**WORK INSTRUCTIONS:**
Pick out each line of the listing below that contains the string "computer", and copy those lines. Case counts.

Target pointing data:

_ _ _

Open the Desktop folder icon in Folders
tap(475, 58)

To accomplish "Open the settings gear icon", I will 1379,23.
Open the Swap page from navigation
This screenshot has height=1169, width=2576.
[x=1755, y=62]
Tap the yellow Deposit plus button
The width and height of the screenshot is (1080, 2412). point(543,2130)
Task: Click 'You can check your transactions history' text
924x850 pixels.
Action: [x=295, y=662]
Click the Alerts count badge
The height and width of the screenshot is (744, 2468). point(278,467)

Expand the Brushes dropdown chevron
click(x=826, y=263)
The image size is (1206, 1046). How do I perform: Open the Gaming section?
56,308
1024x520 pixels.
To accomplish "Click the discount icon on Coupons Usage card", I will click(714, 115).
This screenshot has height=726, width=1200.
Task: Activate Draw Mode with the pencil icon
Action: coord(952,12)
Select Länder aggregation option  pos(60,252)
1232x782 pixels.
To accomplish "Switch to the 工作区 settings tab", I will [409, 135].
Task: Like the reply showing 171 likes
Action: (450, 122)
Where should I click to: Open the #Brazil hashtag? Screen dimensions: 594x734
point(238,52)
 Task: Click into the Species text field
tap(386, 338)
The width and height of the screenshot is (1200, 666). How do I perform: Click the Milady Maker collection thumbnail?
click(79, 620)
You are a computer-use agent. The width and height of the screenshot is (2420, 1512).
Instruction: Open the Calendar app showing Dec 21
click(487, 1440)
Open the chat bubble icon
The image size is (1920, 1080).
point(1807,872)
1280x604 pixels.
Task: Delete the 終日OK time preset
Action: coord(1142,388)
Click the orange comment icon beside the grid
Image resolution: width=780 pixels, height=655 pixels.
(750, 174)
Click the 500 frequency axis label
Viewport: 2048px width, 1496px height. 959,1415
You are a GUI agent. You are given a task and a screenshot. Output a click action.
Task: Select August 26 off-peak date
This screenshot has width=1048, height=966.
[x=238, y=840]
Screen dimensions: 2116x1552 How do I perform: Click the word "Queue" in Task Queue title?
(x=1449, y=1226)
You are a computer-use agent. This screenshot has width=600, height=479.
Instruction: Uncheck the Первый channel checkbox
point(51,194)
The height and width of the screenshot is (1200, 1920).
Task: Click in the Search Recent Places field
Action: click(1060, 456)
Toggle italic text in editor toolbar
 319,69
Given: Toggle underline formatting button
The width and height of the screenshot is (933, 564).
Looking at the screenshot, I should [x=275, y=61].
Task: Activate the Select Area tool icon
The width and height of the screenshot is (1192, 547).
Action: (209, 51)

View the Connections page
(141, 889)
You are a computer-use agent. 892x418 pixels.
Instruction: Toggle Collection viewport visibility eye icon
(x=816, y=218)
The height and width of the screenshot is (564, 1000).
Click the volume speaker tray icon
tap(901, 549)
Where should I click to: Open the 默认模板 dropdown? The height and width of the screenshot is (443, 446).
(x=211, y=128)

_ _ _

**RESULT FOR THIS TASK:**
You are a computer-use agent. The width and height of the screenshot is (2420, 1512).
You are a computer-use agent. This screenshot has width=600, height=479.
You are a computer-use agent. 892x418 pixels.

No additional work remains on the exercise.